More than half of the 15 analysts following Enron rated the company a “buy” or a “strong buy” as late as November 2001. Warburg and RBC Capital Markets downgraded the company a week later after it had fallen from $84.87 to $4.14.

You’d think that they’d figure things out, but that wasn’t to be the case. Even after the stock was removed from the S&P 500 and fell to a mere $0.61 cents, four analysts still rated the company a “Buy” and two of the same four felt so strongly about Enron’s potential for a recovery, that they rated it a “strong buy.”

Again, this is after the stock had fallen from $84.87 to $0.61 – a 99.28% drop!

Fast forward to today.

Stifel Nicolaus analysts made headlines when they recently downgraded Twitter Inc. (NYSE:TWTR) noting that they were returning their rating to “where it should have been all along – Sell.” Other analysts are piling on.

Now, you and I’ve been talking about this since December 2013 when I called it out as one of my three top shorts in my 2014 Outlook. So it’s not a surprise to us.

Twitter’s fallen by 75.49% since then and if you’ve been following along as directed, you’re sitting on some great profits.

So the question for millions of investors becomes what to do now.

…Do you continue to bet on Twitter’s imminent demise?

…Or, do you take your profits and say thanks for the ride?

When to Quit While You’re (75.49%) Ahead

Twitter is what’s called a “crowded trade” at this point.

That’s a Wall Street term meaning that a lot of people know about it and are already on board. So sticking to the trade if you’re already on board or jumping in at this point means you’re late to the proverbial party.

What you really want to be asking, under the circumstances is, “how much more money would be required to take the stock lower and how much profit potential does that represent?”

When I first recommended that you short Twitter, it was trading at $69 a share and ripe for a fall. The company had never earned a profit, never generated positive free cash flow, and users were leaving in droves.

Now, though, it’s down 75.49% and trading at $16.91 a share. That means that your profit potential, even if it goes all the way to zero is only $16.91/share, not the $69/share it was 25 months ago.
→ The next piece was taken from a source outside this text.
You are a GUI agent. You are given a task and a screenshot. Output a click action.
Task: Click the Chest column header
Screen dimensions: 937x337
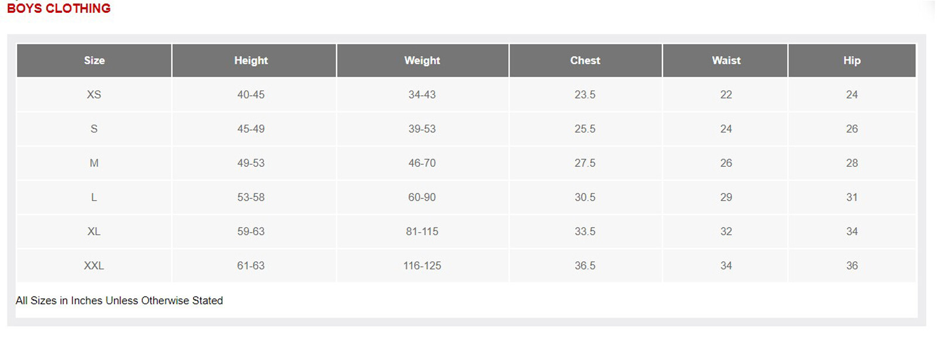(585, 60)
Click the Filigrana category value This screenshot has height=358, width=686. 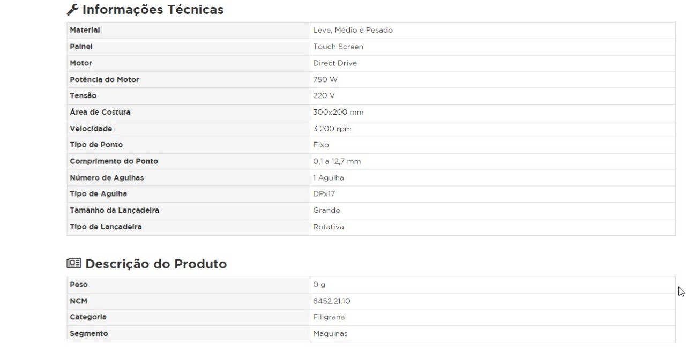coord(329,317)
The short interest is 9.78% at the moment. That means 9.78% of outstanding shares are short, having been borrowed by people betting the stock will go down further. That’s considerably lower than it was in December which tells me the smart money is not hanging around.

At the end of the day, the company still hasn’t turned a profit and may never do so. Facebook is #eatingitslunch and generated $6.1 billion in free cash flow by comparison.

The fact that analysts – who have a long history of doing one thing and saying another – are beginning to throw in the towel tells me it’s time to take your profits. And move on to the next big short.

I’ll have the scoop next week.

Until next time,


4 Responses to What to Do Now If You’re Short Twitter

  1. dbtheonly says:

    Or you could split the difference and take out part and leave the other part in for the ride.

    BTW, your comments on Enron were a bit unfair. There were fraudulent actions and reports that were designed to mislead regulators, analysts, and investors. Asking the analysts to find that fraud is a bit much. Doesn’t explain why the analysts stayed with Enron through the crash.

  2. Johnfolsom says:

    Looks rght to me ,I didn’t whet this stock but I will he next one Keith says short.

  3. Doris says:

    I am an Australian citizen can I buy American company shares directly from the firms & get the dividends credited to an Australian bank? The stock broking firms charges $65 per option per share bought or sell. So for 1 complete transaction of buy & sell cost $130- to the maximum of $10,000- per share. If more than $10k cost .31% plus other charges if the share is kept with no transaction other fees apply. The fees are expensive if you are buying $500= worth of shares This new Income market accelerator – is it ordinary buying shares using binary systems? Does it require large sums of money? I am just a pensioner trying to earn more interest to fund my retirement expenses.

  4. Kevin Beck says:

    For what it’s worth: I usually have a rule with shorts, that I will cover when the price is 50% below the price I shorted it. By then, the easy money has been made, and waiting for it to grind lower requires much more selling pressure.